Pascal Charpentier

Plusieurs investisseurs ont une fixation démesurée sur le taux de dividendes que les compagnies peuvent octroyer, ce qui peut souvent les induire en erreur. Recevoir un gros chèque à tous les trois mois peut être attirant mais cela peut aussi amener son lot de problèmes. À mon avis, plusieurs compagnies paient des dividendes qu’elles ne peuvent soutenir à long terme car elles en paient davantage que les profits qu’elles font. Vous conviendrez avec moi qu’une telle situation est impossible à soutenir à long terme à moins que l’objectif de la compagnie soit de rembourser le capital à leurs actionnaires! Sinon, cela revient à dépecer trimestre après trimestre les fondements de la compagnie.

Prenons l’exemple récent de la compagnie Genivar, qui va verser 0,375 $ par action alors qu’elle n’a généré que 0,26 $ de profit au cours du dernier trimestre. La compagnie versera donc 144% des profits enregistrés. C’est tout de même drôle pour une compagnie qui a eu recours à l’émission d’une quantité astronomique d’actions en 2012 afin de faire une acquisition importante en Europe. D’une part, elle demande aux investisseurs d’injecter des capitaux massifs dans l’entreprise, et de l’autre elle rembourse du capital aux actionnaires. Le haut dividende actuel ajouté à l’émission d’actions massives en 2012 et la baisse de la rentabilité de la société ne font pas bon ménage pour sécuriser le dividende à long terme.
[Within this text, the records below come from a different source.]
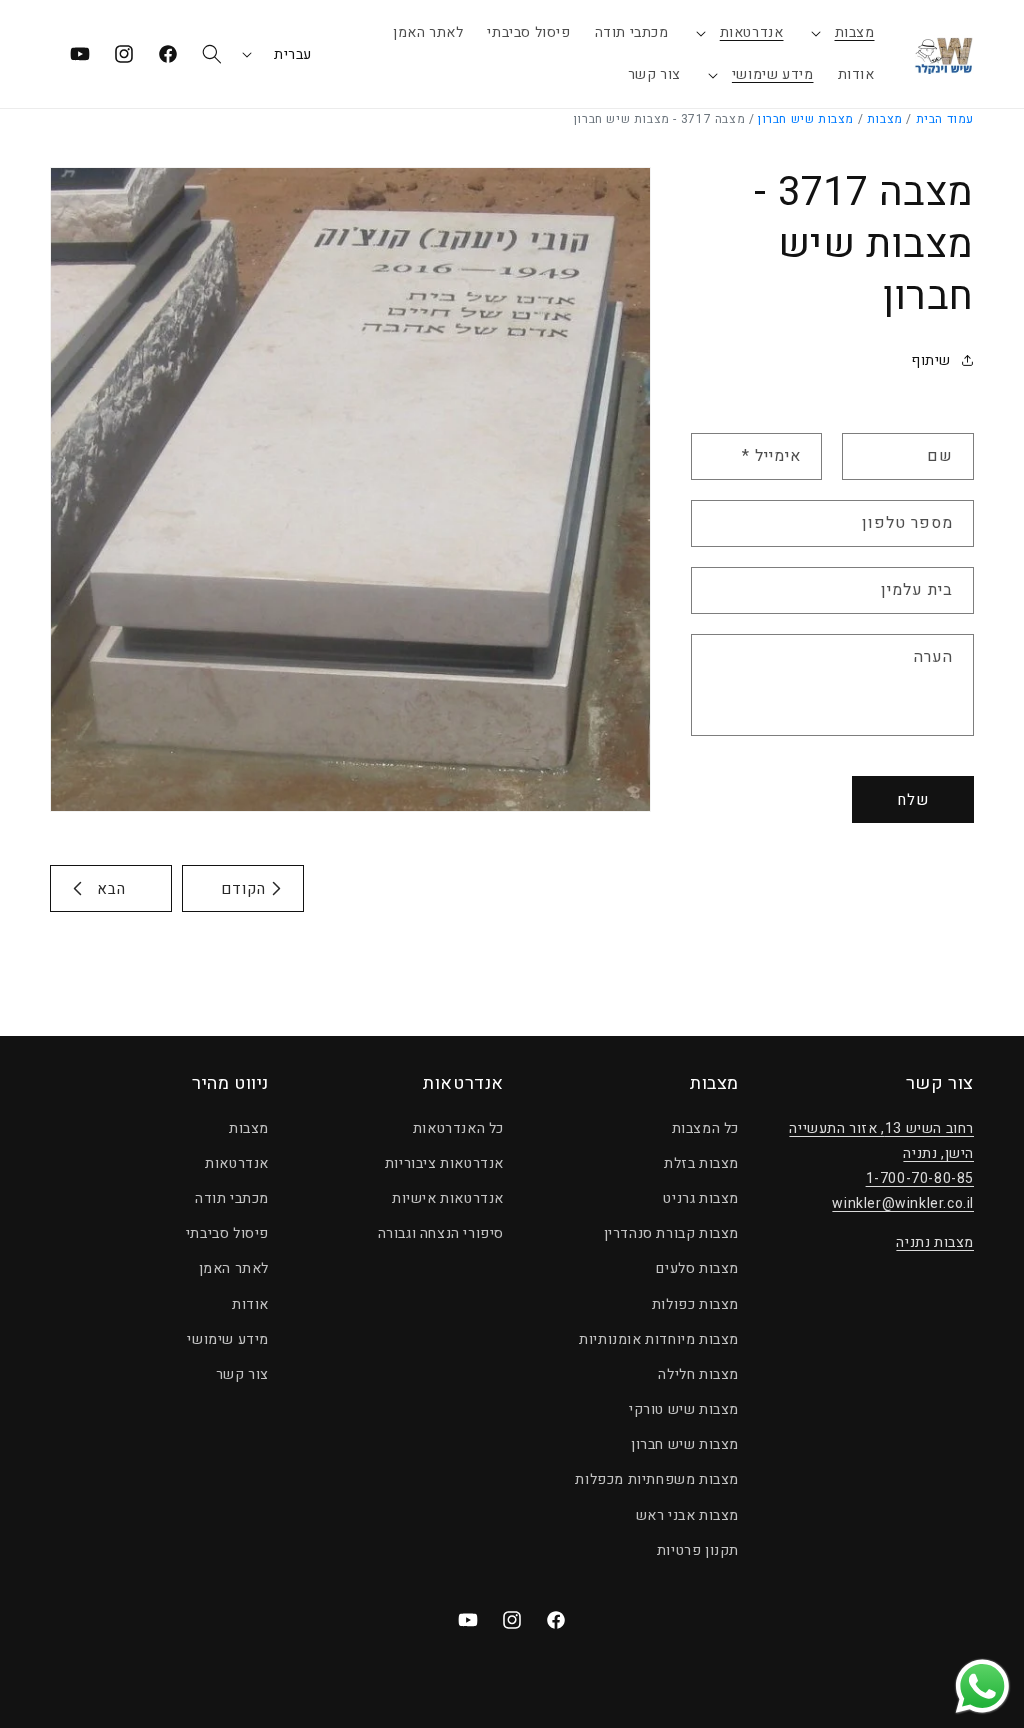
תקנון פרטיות (698, 1550)
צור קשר (242, 1374)
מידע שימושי (773, 74)
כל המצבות (705, 1128)
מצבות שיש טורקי (684, 1409)
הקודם (243, 889)
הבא (111, 889)
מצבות (855, 32)
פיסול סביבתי (227, 1233)
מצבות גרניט (701, 1198)
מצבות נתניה (935, 1242)
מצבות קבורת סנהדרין (671, 1233)
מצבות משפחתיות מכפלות (657, 1479)
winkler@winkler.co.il (903, 1203)
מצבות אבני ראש (687, 1515)
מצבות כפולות (695, 1304)
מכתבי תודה (232, 1198)
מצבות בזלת (701, 1163)
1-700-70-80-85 (920, 1178)
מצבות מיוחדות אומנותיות (659, 1339)
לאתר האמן (234, 1268)
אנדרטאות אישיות (448, 1198)
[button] (841, 33)
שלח (913, 800)
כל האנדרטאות (458, 1128)
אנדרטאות (752, 32)
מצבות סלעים (697, 1268)
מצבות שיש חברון (806, 119)
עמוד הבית (945, 119)
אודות (250, 1304)
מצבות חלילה (698, 1374)
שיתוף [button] (931, 360)
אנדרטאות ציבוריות (444, 1163)
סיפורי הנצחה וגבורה (441, 1233)
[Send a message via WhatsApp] (982, 1686)
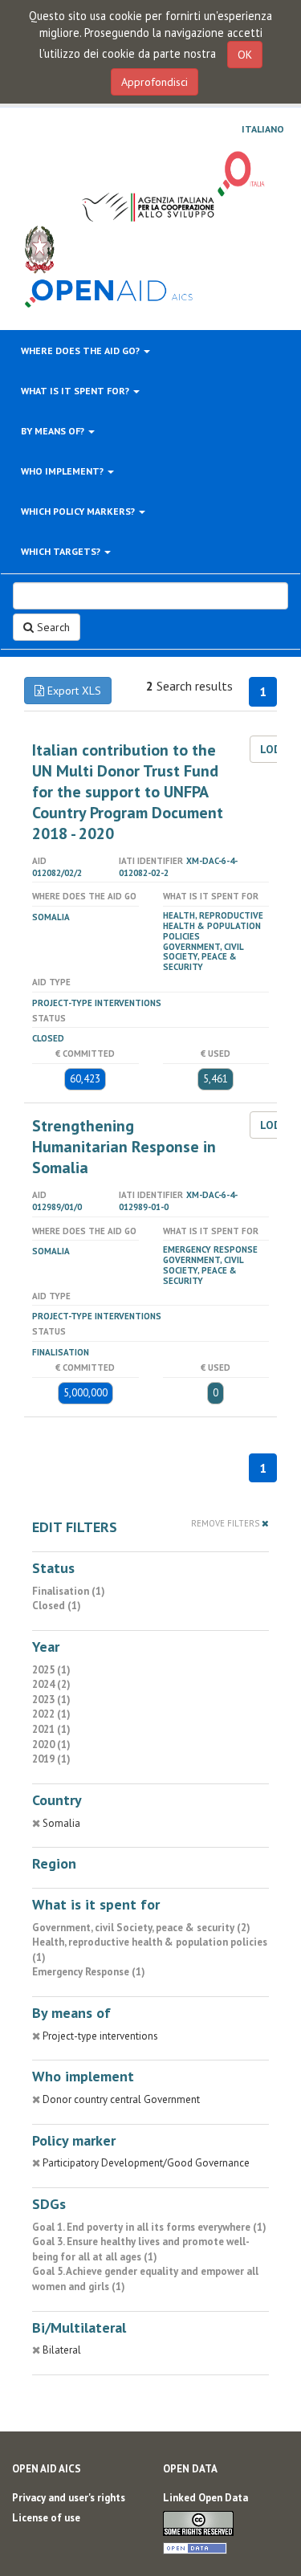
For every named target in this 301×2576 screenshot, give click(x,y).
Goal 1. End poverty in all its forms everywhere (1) (149, 2227)
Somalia (51, 917)
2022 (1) (51, 1714)
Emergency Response (210, 1249)
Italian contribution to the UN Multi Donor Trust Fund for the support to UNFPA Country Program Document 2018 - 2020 (127, 792)
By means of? (54, 431)
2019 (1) (51, 1759)
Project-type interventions (96, 1003)
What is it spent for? (76, 391)
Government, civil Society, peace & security (203, 957)
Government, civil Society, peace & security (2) (141, 1927)
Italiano (263, 129)
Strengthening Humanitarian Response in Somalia (124, 1146)
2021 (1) (51, 1729)
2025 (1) (51, 1670)
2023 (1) (51, 1699)
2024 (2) (51, 1684)
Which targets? (62, 551)
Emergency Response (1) (88, 1972)
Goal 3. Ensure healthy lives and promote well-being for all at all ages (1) (141, 2249)
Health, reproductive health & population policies (213, 926)
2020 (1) (51, 1744)
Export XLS (72, 690)
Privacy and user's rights (68, 2498)
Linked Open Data (205, 2498)
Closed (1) (56, 1605)
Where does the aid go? (81, 350)
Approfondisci (154, 82)
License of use (46, 2518)
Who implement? (63, 471)
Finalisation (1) (68, 1591)
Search (52, 627)
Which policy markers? (79, 511)
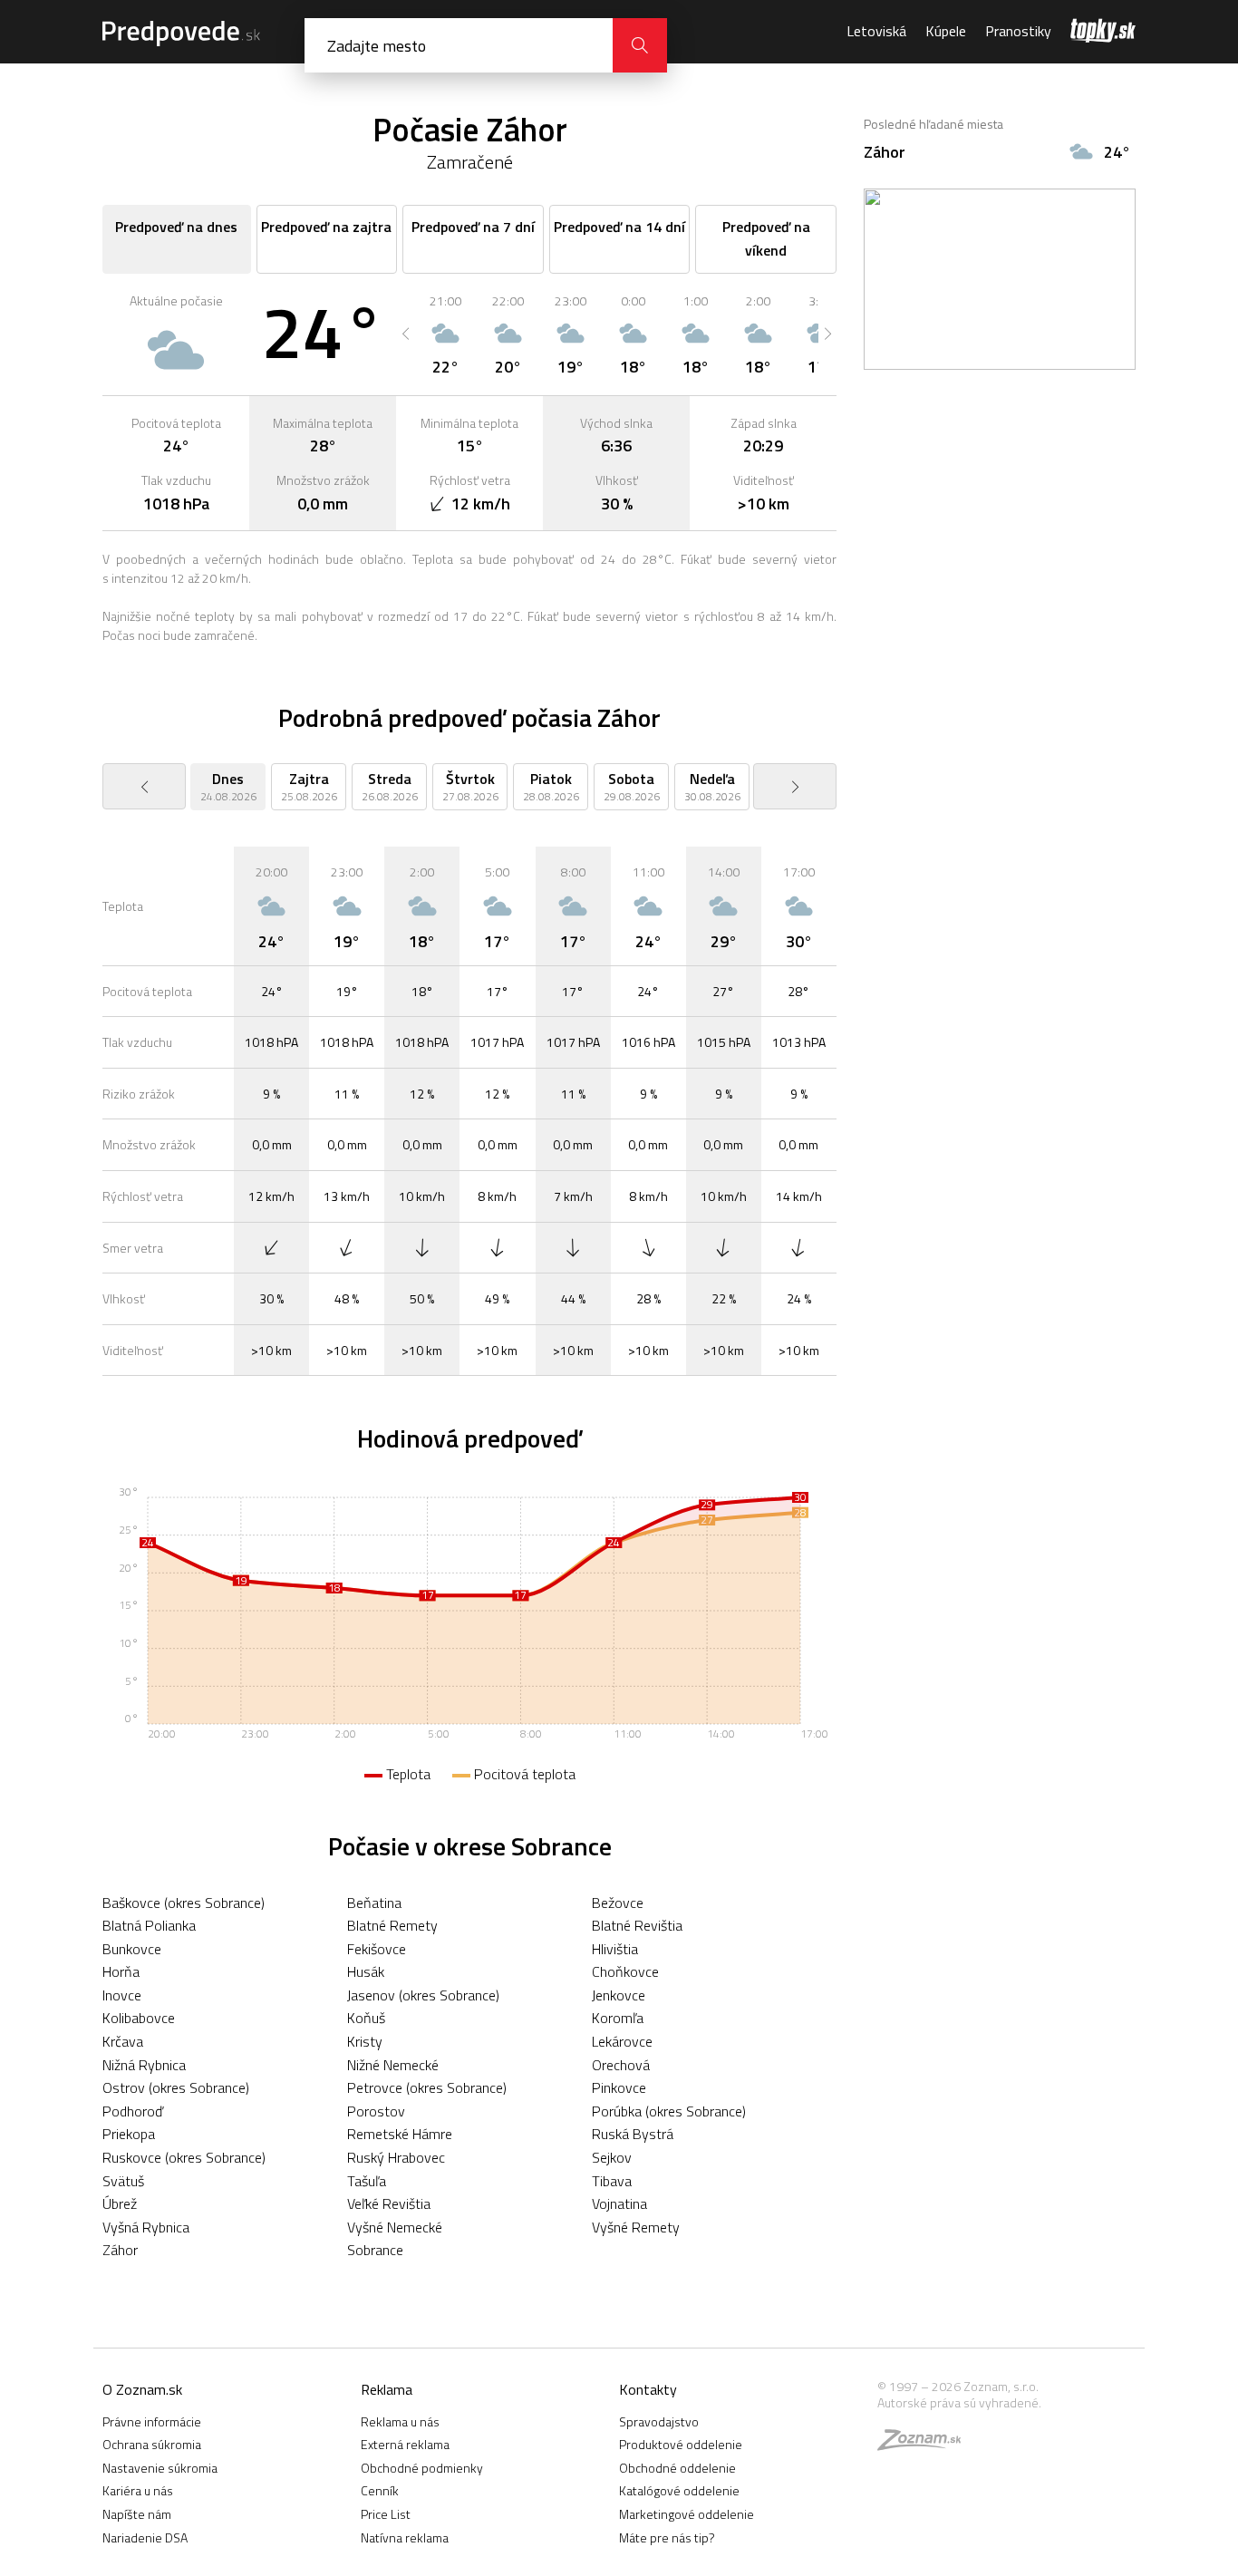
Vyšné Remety (636, 2227)
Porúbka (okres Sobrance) (669, 2111)
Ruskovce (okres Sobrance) (184, 2157)
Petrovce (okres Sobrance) (427, 2087)
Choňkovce (625, 1971)
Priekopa (128, 2134)
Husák (365, 1971)
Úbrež (119, 2203)
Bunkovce (131, 1949)
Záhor (120, 2250)
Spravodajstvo (659, 2421)
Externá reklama (405, 2444)
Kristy (364, 2041)
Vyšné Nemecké (394, 2227)
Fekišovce (376, 1949)
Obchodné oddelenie (677, 2467)
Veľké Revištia (388, 2203)
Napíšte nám (136, 2513)
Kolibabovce (138, 2018)
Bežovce (617, 1902)
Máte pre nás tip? (667, 2537)
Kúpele (945, 31)
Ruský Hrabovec (396, 2157)
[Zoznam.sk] (925, 2444)
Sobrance (375, 2250)
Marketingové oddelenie (686, 2513)
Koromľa (617, 2018)
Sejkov (612, 2157)
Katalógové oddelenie (679, 2490)
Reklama (386, 2389)
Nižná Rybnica (144, 2065)
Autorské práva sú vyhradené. (959, 2402)
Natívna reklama (405, 2537)
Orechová (621, 2065)
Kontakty (648, 2389)
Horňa (121, 1971)
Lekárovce (622, 2041)
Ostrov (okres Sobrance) (175, 2087)
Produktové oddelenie (680, 2444)
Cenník (380, 2490)
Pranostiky (1018, 31)
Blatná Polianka (149, 1925)
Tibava (612, 2181)
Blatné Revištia (637, 1925)
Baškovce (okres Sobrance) (183, 1902)
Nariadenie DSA (145, 2537)
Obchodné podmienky (422, 2467)
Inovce (121, 1995)
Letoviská (876, 31)
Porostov (376, 2111)
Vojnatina (619, 2203)
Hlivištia (615, 1949)
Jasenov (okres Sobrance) (423, 1995)
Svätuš (123, 2181)
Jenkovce (618, 1995)
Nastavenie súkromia (160, 2467)
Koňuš (366, 2018)
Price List (386, 2513)
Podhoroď (132, 2111)
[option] (445, 333)
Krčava (122, 2041)
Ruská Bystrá (632, 2134)
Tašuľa (366, 2181)
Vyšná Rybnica (145, 2227)
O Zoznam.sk (142, 2389)
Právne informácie (151, 2421)
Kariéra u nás (137, 2490)
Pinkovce (619, 2087)
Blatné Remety (392, 1925)
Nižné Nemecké (393, 2065)
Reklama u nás (400, 2421)
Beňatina (374, 1902)
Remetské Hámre (399, 2134)
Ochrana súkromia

Les dirigeants de l’entreprise sont certainement au courant de la situation mais ils savent aussi que couper le dividende ne sera pas très bien reçu sur les marchés.

Dans son article du Report on Business du 22 août 2012, le gestionnaire Michael Mccloskey souligne qu’il est souvent mieux d’investir dans des compagnies qui ont un très bon retour sur équité et qui savent faire travailler leurs capitaux propres de manière intelligente. Selon lui, si les gestionnaires sont capables de réinvestir leur argent dans leur entreprise avec un bon rendement, il est préférable qu’ils ne versent aucun dividende. Il prend en exemple Warren Buffet dans Berkshire Hathaway qui ne verse aucun dividende et pourtant, cela n’a pas empêché la compagnie de créer de la valeur pour ses actionnaires au cours des dernières décennies. Comme le mentionne encore Mccloskey, « lorsque j’investis dans une compagnie qui a un rendement sur ses capitaux propres de 20%, j’ai tout avantage à ce que la compagnie continue de maximiser mon investissement à l’intérieur de la compagnie. J’évite ainsi de payer de l’impôt sur le dividende et mon argent est mieux placé dans la compagnie que dans mon compte de banque! »

 

Néanmoins, lorsqu’une compagnie à maturité n’est plus capable de réinvestir de manière efficace, il peut alors être avantageux de redistribuer une bonne partie de ses profits sous forme de dividendes au lieu de les dilapider en faisant des acquisitions inadéquates et non rentables. De là l’importance de choisir des gestionnaires d’entreprise qui ont à cœur l’intérêt de leurs actionnaires avant tout, en prenant des décisions mesurées qui permettront d’enrichir à long terme les investisseurs. Il n’y a donc aucun mal à choisir des compagnies qui paient de bons dividendes; il faut juste s’assurer qu’elles aient les moyens de les verser à long terme.